Olson quotes the piece by The New York Times' Serge F. Kovaleski, who relates how Alexis' mother told The Experts of his previous paranoid behavior, advising that he "likely needed to see a therapist." After a meeting of "senior-level employees," it was concluded that he could be sent back to work:
In an e-mail message, the Experts said that a Hewlett-Packard manager in Newport said she was "comfortable" having Mr. Alexis come back to work after he reported hearing voices.
Hewlett-Packard said its manager in Newport was a low-level employee who was not given full details by the Experts about Mr. Alexis' problems. The company said it has placed that manager on administrative leave.

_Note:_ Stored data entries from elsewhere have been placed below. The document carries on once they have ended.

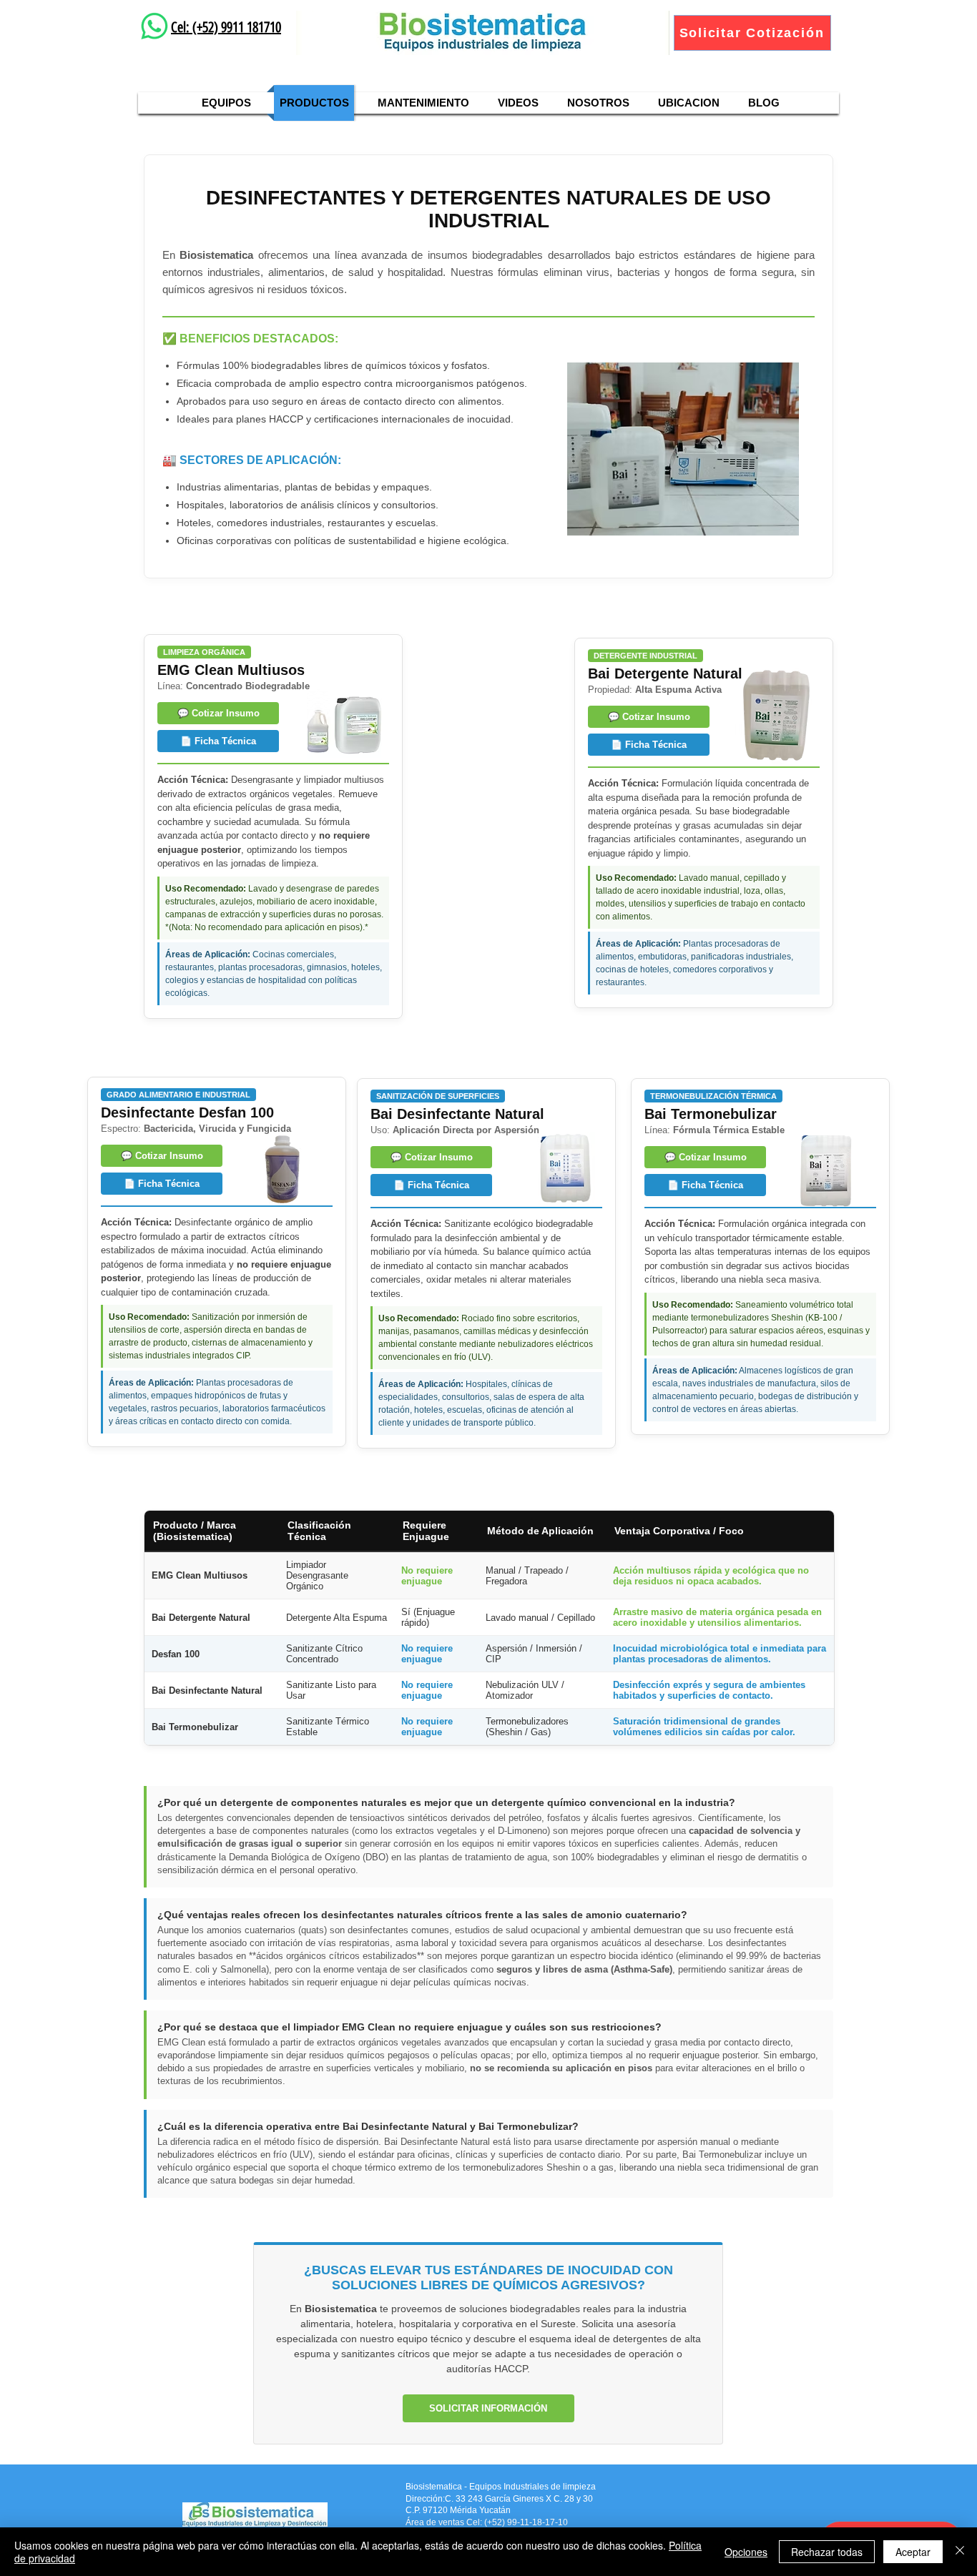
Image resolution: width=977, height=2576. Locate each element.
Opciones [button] (746, 2552)
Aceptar (913, 2552)
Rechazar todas (827, 2552)
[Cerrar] (959, 2552)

Olson makes a point not seen other places:
The missing angle is: what if any role was played by the legal constraints on the various entities that directly or indirectly employed Mr. Alexis? Severe mental illness is a protected condition under the ADA, and employers may not be free to take workers off their duties unless and until they can assemble evidence that would stand up in court documenting a "direct threat," "undue hardship" or other adequate reason for removal; the law places limits on the employer's right to demand medical exams to evaluate the exact contours of disability; and privacy rules limit sharing of medically relevant information between different entities, as we saw in the Seung-Hui Cho/Virginia Tech case. All these rules apply to ordinary larger private businesses, but some come in especially stringent form when applied to federal contractors.